Authorization failures, on the other hand, are fatal. Hence the error response.

I wouldn't have any strong feelings about adding another option for authorization redirects. But they should definitely remain separated.

FWIW, this is all you have to do to achieve this in userland:

module.exports = {
    method: "GET",
    path: "/admin",
     options: {
        auth: {
            mode: 'optional',
            strategy: 'session',
            scope: 'admin'
        },
        plugins: {
            'hapi-auth-cookie': {
                redirectTo: false
            }
        },
        async handler(request, h) {
            if (!request.auth.isAuthenticated || !request.auth.isAuthorized) {
                return h.redirect('/');
            }
            // sensible defaults for template data
            let templateData = {
                title: "Home",
            }

            return h.view( "admin-home", templateData);
        }
    }
};
wallyfoo commented 6 years ago

👍🏼

wallyfoo commented 6 years ago

@sholladay I appreciate your input, and I'm not sure what's going on. I literally copied and pasted your code and even with optional, I still get:

{"statusCode":403,"error":"Forbidden","message":"Insufficient scope"}

I have tried every permutation auth mode I can think of. Still fails regardless of what I pass in the handler. This still doesn't strike me as the correct behavior.
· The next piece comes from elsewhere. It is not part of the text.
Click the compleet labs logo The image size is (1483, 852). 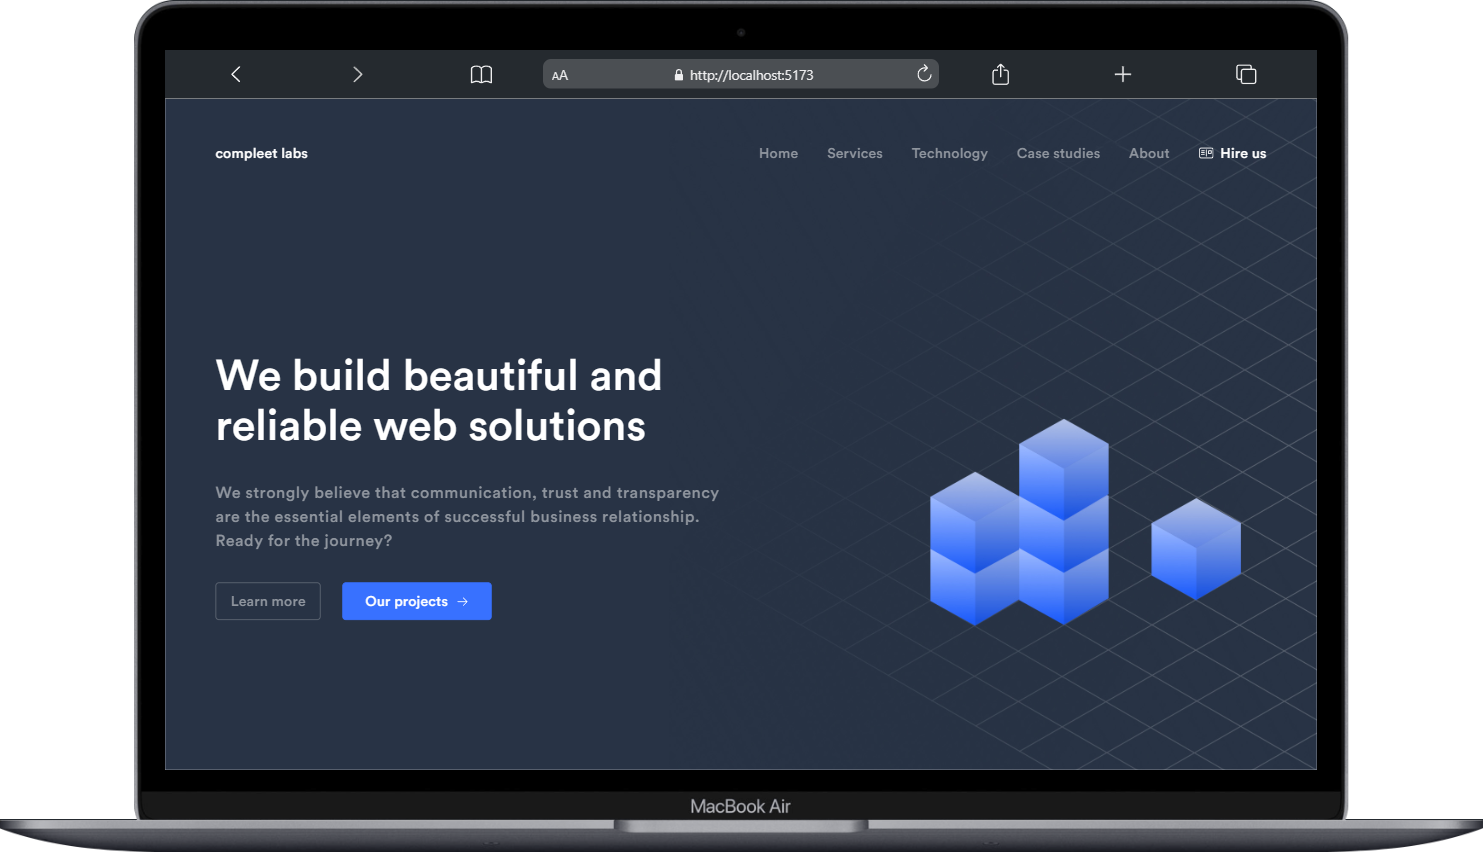261,153
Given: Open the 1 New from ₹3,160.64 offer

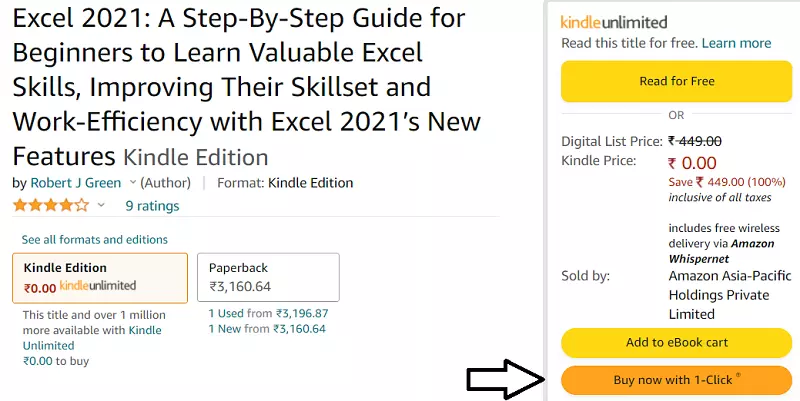Looking at the screenshot, I should click(x=268, y=328).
sholladay commented 6 years ago

Can you see if try mode works instead of optional? That shouldn't be necessary, though. I will take a look, maybe this evening. It's definitely supposed to let the route handler execute when the mode is not required. Could be a bug, but there are tests for this. I'll post a link to a working example when I can.

wallyfoo commented 6 years ago

I've attempted both try and optional with the same result.

sholladay commented 6 years ago

Okay, confirmed that my example code doesn't work. I'm talking it over with others on Slack now to make sure it's not a bug. It appears to be the intended behavior, though not what I expected based on the documentation and how authentication works (as opposed to authorization). That is to say, the route handler in my example code will run if the user is not logged in and I thought it was supposed to do the same for authorization as of hapi 17 (when request.auth.isAuthorized was introduced).

While I disagree that hapi-auth-cookie should redirect for scope violations, hapi core should absolutely let your handler execute when mode is try or optional. And this should allow you to decide for yourself whether to redirect. That's my desired behavior (and what I believed was already possible). However, the fact that it immediately returns 403 Forbidden when there is a scope violation appears to be "working as designed". I am optimistic that they will be open to changing this.

sholladay commented 6 years ago

In the meantime, you can handle authenticated but unauthorized requests from the onPreResponse: extension point (I tested to make sure).

server.ext('onPreResponse', (request, h) => {
    if (request.auth.iaAuthenticated && !request.auth.isAuthorized) {
        return h.response('You need to become an admin somehow');
    }
    return h.continue;
});

That should be flexible enough to do anything you want. You can redirect, render views, etc. If you need different behavior depending on the route, you can use request.route to check which route was being accessed.

wallyfoo commented 6 years ago

I have done so. Thanks for your assistance.

hueniverse commented 5 years ago

As already explained, this is because authorization is handled later in the lifecycle. This module cannot access that information as it only deals with authentication.

lock[bot] commented 4 years ago

This thread has been automatically locked due to inactivity. Please open a new issue for related bugs or questions following the new issue template instructions.